Department of Psychiatry, Graduate School of Medicine, Osaka University, Osaka, 565-0871, Japan.
Ann Gen Psychiatry. 2013 Sep 24;12(1):29. doi: 10.1186/1744-859X-12-29.
The 22q11.2 deletion syndrome is caused by a microdeletion of chromosome 22. One third of all patients with 22q11.2 deletion develop schizophrenia-like symptoms. In general, the prevalence of 22q11.2 deletion in patients with schizophrenia is 1%-2%. The 22q11.2 deletion is one of the major known genetic risk factors for schizophrenia. However, clinical differences in the phenotypes between patients with schizophrenia who are 22q11.2 deletion carriers and those who are not are still unknown. Therefore, it may be difficult to diagnose 22q11.2 deletion in patients with schizophrenia on the basis of clinical symptoms. To date, only two Japanese patients with the deletion have been identified through microdeletion studies of patients with schizophrenia in the Japanese population. Herein, we report the case study of a 48-year-old Japanese woman with 22q11.2 deletion who had a 30-year history of schizophrenia. Based on craniofacial anomalies, unpredictable agitation, hypocalcemia, and brain imaging finding, we suspected the 22q11.2 deletion in clinical populations and diagnosed the deletion using fluorescence in situ hybridization analysis. To find common phenotypes in Japanese patients with the deletion who have schizophrenia-like symptoms, we compared phenotypes among three Japanese cases. The common phenotypes were an absence of congenital cardiovascular anomalies and the presence of current findings of low intellectual ability, agitation, and hypocalcemia. We propose that hypocalcemia and agitation in patients with schizophrenia may derive from the 22q11.2 deletion, particularly when these phenotypes are coupled with schizophrenia-like symptoms.

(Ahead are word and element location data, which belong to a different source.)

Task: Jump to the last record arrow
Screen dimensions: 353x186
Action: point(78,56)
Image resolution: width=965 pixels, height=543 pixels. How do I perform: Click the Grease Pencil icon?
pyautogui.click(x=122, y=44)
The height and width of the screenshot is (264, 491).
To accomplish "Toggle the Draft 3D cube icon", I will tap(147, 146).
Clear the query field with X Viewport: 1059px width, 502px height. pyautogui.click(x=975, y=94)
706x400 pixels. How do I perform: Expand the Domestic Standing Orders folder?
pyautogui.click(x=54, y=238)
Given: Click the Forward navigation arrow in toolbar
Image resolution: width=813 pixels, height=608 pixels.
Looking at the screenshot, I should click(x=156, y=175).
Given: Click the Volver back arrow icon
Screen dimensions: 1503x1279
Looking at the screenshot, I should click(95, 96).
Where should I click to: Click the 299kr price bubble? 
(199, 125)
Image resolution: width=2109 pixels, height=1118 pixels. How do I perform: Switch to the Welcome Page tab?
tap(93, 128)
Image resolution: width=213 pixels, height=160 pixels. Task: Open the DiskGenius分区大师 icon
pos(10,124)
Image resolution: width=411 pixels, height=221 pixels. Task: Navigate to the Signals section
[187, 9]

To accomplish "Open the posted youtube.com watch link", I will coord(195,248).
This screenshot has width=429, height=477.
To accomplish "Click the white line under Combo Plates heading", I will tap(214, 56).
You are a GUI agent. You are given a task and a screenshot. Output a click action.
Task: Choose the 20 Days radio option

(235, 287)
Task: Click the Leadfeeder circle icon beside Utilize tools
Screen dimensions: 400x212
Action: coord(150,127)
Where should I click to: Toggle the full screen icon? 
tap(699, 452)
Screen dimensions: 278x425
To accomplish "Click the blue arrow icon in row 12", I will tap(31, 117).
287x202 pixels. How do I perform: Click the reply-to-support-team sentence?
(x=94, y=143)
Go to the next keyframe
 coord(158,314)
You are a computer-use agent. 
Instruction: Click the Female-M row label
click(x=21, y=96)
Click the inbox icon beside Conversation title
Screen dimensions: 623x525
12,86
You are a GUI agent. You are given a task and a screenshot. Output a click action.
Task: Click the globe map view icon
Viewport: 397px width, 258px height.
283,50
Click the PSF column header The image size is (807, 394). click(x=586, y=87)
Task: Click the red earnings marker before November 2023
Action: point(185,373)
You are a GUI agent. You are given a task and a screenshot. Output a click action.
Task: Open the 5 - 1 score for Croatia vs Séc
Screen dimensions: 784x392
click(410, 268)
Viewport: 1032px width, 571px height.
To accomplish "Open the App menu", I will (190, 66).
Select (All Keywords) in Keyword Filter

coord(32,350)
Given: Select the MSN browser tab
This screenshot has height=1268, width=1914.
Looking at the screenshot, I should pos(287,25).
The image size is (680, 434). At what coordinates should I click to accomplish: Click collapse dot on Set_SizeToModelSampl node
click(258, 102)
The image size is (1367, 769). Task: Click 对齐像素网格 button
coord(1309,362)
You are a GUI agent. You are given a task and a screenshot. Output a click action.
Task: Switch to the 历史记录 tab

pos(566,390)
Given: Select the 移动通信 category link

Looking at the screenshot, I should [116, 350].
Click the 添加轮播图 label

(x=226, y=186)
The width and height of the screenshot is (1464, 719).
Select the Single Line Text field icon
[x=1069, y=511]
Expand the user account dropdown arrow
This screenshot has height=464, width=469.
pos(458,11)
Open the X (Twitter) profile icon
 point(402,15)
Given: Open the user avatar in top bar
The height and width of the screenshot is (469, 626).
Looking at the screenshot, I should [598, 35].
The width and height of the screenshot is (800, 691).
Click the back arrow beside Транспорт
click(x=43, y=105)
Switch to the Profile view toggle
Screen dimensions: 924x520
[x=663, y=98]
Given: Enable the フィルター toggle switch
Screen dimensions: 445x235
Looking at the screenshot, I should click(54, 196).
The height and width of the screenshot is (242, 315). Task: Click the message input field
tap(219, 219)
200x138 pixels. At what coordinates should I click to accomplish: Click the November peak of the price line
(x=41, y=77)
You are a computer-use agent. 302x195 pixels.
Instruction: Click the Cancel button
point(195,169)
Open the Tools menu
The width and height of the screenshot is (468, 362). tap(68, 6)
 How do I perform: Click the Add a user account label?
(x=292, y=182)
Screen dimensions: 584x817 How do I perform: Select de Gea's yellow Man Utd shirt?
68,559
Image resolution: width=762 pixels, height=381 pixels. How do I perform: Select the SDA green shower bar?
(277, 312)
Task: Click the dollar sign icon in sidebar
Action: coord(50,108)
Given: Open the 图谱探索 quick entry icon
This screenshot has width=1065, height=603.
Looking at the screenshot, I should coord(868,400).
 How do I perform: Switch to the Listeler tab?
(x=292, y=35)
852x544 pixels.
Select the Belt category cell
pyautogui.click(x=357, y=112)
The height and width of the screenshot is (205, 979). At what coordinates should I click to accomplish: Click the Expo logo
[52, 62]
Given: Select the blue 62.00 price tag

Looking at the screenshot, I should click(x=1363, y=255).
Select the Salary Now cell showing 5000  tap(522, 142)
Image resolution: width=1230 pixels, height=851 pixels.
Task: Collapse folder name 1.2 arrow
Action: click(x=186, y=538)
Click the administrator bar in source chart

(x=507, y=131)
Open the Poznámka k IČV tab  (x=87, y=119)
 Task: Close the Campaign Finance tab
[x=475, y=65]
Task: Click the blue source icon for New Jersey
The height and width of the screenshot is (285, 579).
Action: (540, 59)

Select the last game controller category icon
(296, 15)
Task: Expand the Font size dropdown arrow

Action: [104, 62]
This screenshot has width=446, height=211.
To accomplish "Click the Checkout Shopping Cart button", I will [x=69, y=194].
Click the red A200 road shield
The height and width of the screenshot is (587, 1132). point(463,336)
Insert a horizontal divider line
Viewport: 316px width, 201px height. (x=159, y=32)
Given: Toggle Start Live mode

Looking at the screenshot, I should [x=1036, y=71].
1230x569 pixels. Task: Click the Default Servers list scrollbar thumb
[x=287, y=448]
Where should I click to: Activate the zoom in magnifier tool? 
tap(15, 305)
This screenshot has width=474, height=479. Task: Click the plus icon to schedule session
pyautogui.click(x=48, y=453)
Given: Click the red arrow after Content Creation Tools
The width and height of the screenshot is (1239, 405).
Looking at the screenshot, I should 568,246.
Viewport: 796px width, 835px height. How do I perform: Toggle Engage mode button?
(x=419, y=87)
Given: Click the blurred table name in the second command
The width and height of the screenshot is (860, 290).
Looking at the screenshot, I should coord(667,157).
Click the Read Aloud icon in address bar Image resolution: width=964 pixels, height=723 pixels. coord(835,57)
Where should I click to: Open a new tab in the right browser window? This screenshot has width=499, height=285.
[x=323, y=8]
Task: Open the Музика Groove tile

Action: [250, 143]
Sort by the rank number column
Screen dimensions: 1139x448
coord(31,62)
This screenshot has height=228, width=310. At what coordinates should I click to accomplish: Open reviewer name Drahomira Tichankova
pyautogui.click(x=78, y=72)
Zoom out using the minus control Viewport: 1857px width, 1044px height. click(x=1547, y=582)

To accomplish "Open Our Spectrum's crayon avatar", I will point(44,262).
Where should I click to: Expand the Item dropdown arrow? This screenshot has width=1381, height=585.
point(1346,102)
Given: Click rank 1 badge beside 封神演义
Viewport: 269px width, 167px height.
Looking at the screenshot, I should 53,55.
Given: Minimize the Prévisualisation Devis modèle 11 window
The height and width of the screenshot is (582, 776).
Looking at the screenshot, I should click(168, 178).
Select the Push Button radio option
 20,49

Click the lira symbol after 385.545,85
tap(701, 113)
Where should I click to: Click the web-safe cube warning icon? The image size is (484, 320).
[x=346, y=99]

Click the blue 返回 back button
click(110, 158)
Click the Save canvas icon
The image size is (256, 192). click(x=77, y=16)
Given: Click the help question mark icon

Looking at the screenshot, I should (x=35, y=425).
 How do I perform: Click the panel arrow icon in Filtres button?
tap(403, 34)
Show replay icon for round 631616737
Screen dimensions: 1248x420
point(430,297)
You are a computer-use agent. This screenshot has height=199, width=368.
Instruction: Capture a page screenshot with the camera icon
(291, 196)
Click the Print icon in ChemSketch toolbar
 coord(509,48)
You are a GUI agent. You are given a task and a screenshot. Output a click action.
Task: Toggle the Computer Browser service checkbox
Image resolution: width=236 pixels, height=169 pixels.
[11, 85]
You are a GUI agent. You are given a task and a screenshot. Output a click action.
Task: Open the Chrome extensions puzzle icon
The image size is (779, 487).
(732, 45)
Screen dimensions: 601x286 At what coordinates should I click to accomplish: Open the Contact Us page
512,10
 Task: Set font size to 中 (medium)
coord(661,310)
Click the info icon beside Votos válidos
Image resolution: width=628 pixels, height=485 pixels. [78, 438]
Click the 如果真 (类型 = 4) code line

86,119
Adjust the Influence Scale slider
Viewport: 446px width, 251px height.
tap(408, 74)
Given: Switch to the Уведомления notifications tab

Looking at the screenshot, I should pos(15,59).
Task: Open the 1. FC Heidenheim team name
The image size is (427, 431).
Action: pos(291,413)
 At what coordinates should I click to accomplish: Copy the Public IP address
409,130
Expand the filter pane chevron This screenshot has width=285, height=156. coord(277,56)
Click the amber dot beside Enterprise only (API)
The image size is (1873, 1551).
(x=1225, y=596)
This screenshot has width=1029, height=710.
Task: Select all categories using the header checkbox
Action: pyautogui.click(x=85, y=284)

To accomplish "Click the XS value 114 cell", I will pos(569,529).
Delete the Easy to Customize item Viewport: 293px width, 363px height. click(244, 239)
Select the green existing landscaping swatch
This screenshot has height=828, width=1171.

22q11.2 缺失综合征是由染色体 22 的微缺失引起的。三分之一的 22q11.2 缺失患者会出现类似精神分裂症的症状。一般来说,精神分裂症患者中 22q11.2 缺失的患病率为 1%-2%。22q11.2 缺失是精神分裂症的主要已知遗传风险因素之一。然而,携带 22q11.2 缺失的精神分裂症患者与未携带的患者在表型上的临床差异尚不清楚。因此,根据临床症状可能难以诊断精神分裂症患者的 22q11.2 缺失。迄今为止,仅通过对日本精神分裂症患者进行微缺失研究,在日本人群中发现了两名携带该缺失的患者。在此,我们报告了一名 48 岁日本女性的病例研究,该女性患有 22q11.2 缺失,患有 30 年的精神分裂症。基于颅面异常、不可预测的激越、低钙血症和脑部成像结果,我们怀疑该患者存在 22q11.2 缺失,并通过荧光原位杂交分析进行了诊断。为了在具有精神分裂症样症状的日本患者中找到共同的表型,我们比较了 3 名日本病例的表型。共同的表型是没有先天性心血管异常,而存在当前智力低下、激越和低钙血症的发现。我们提出,精神分裂症患者的低钙血症和激越可能源于 22q11.2 缺失,尤其是当这些表型与精神分裂症样症状并存时。